Written request: Please copy each of the lines below word for word, leaving out the pictures.

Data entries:
## begin
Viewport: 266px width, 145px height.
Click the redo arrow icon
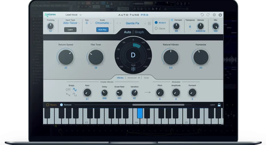pos(208,15)
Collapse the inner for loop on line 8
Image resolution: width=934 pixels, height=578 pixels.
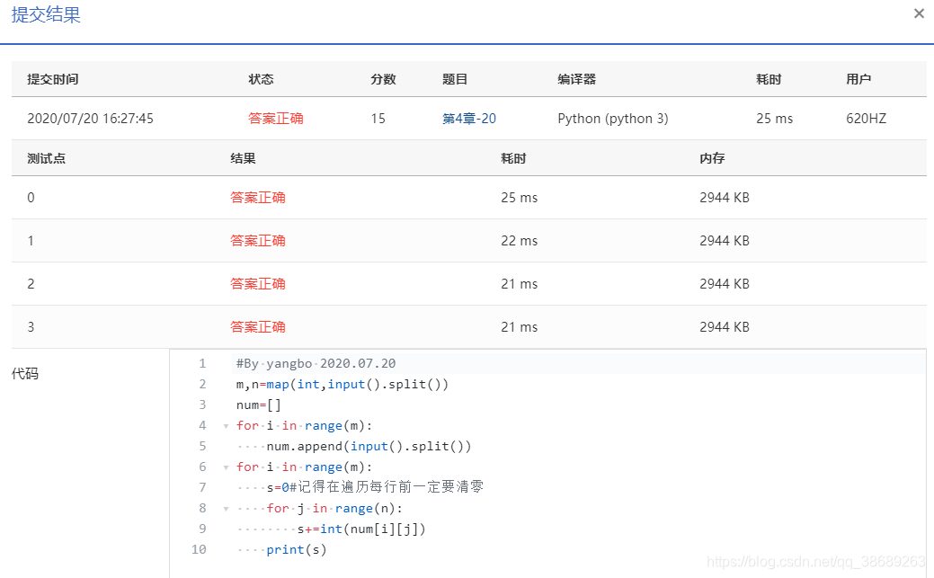(225, 508)
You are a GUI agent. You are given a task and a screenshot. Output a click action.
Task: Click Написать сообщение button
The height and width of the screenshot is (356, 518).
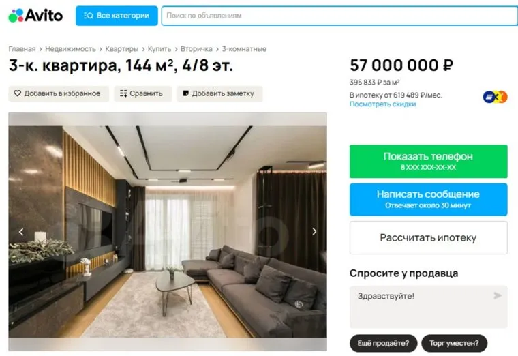click(x=429, y=199)
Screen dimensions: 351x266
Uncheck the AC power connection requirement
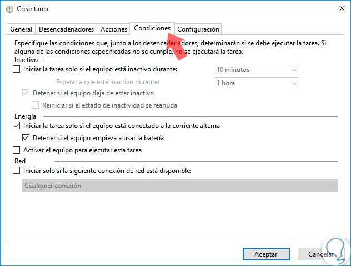(x=16, y=126)
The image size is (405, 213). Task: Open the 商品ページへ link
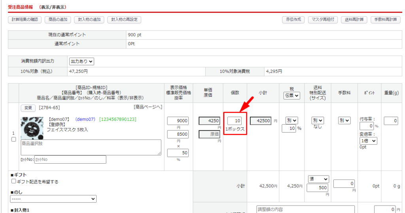pyautogui.click(x=148, y=108)
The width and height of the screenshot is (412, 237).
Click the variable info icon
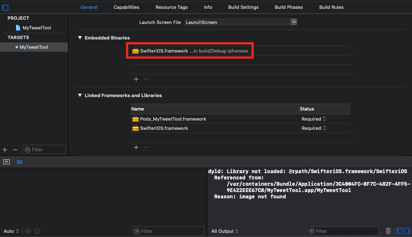tap(37, 231)
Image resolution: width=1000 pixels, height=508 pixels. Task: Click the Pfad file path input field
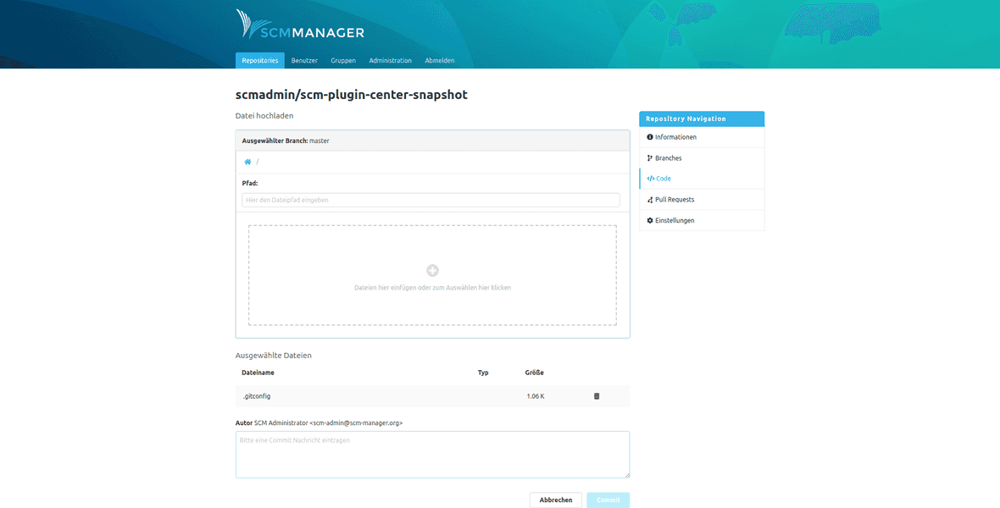pyautogui.click(x=432, y=199)
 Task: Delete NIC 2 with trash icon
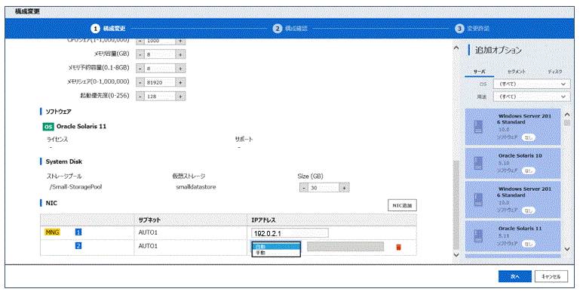(398, 247)
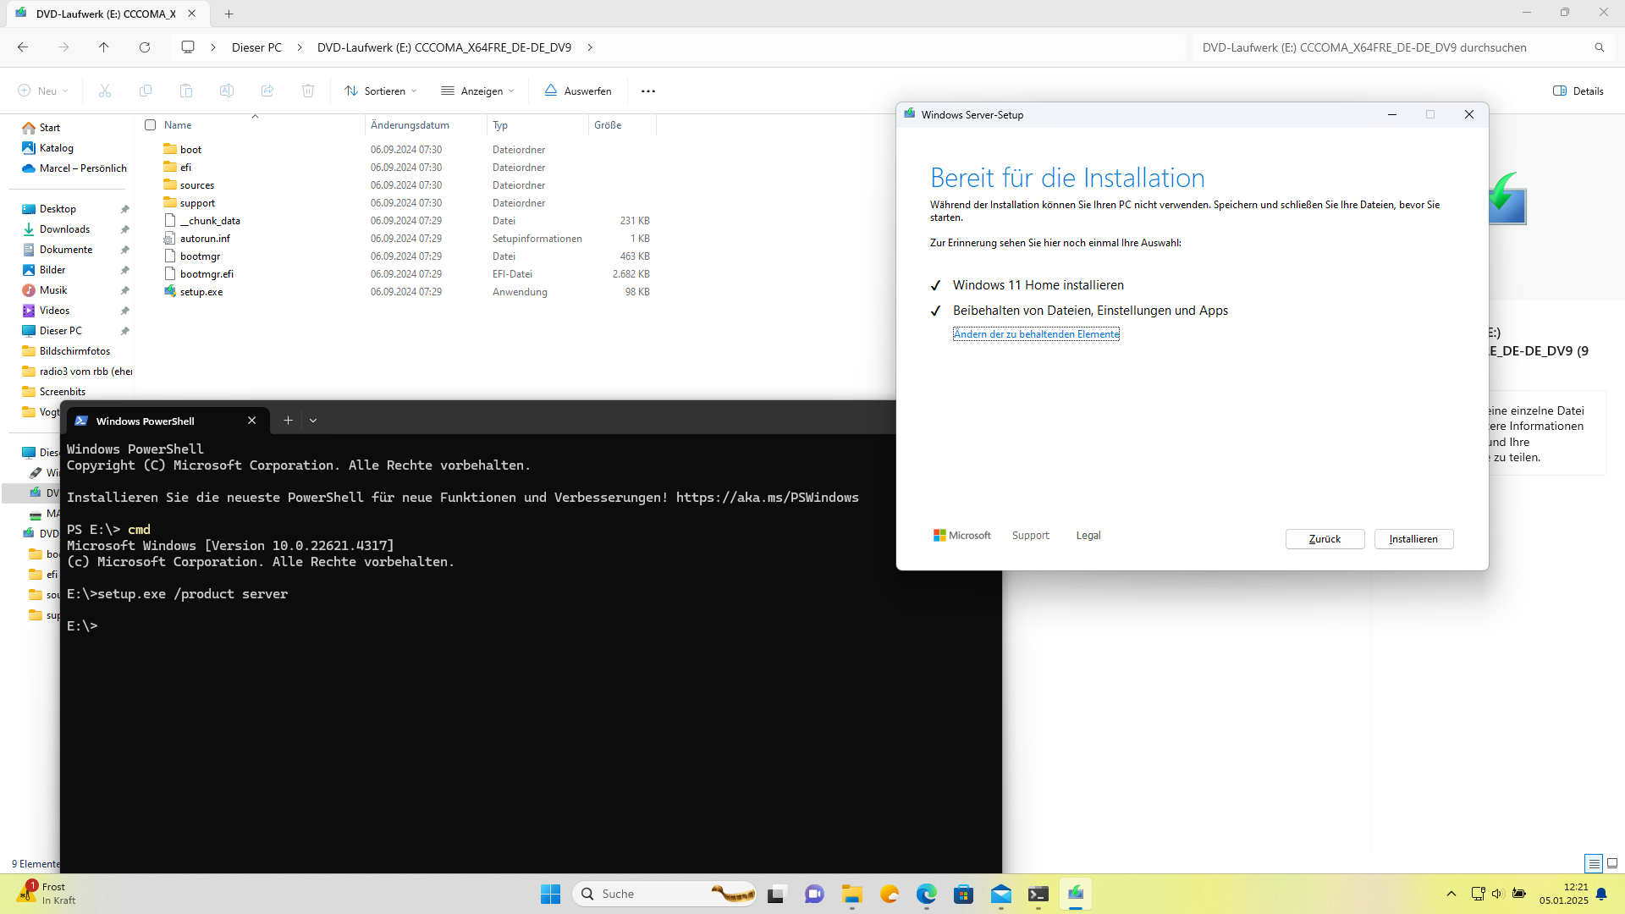The width and height of the screenshot is (1625, 914).
Task: Add a new PowerShell tab
Action: [x=288, y=421]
## end
Solution to the problem:
Viewport: 266px width, 145px height.
Click the redo arrow icon
pos(208,15)
Collapse the inner for loop on line 8
Image resolution: width=934 pixels, height=578 pixels.
(225, 508)
You are a GUI agent. You are given a task and a screenshot. Output a click action.
Task: Click Написать сообщение button
The height and width of the screenshot is (356, 518).
click(x=429, y=199)
Screen dimensions: 351x266
Uncheck the AC power connection requirement
(x=16, y=126)
The image size is (405, 213). Task: Open the 商品ページへ link
pyautogui.click(x=148, y=108)
The width and height of the screenshot is (412, 237).
Click the variable info icon
tap(37, 231)
Image resolution: width=1000 pixels, height=508 pixels. Task: Click the Pfad file path input field
pyautogui.click(x=432, y=199)
 Task: Delete NIC 2 with trash icon
(398, 247)
The width and height of the screenshot is (1625, 914).
Task: Add a new PowerShell tab
Action: [x=288, y=421]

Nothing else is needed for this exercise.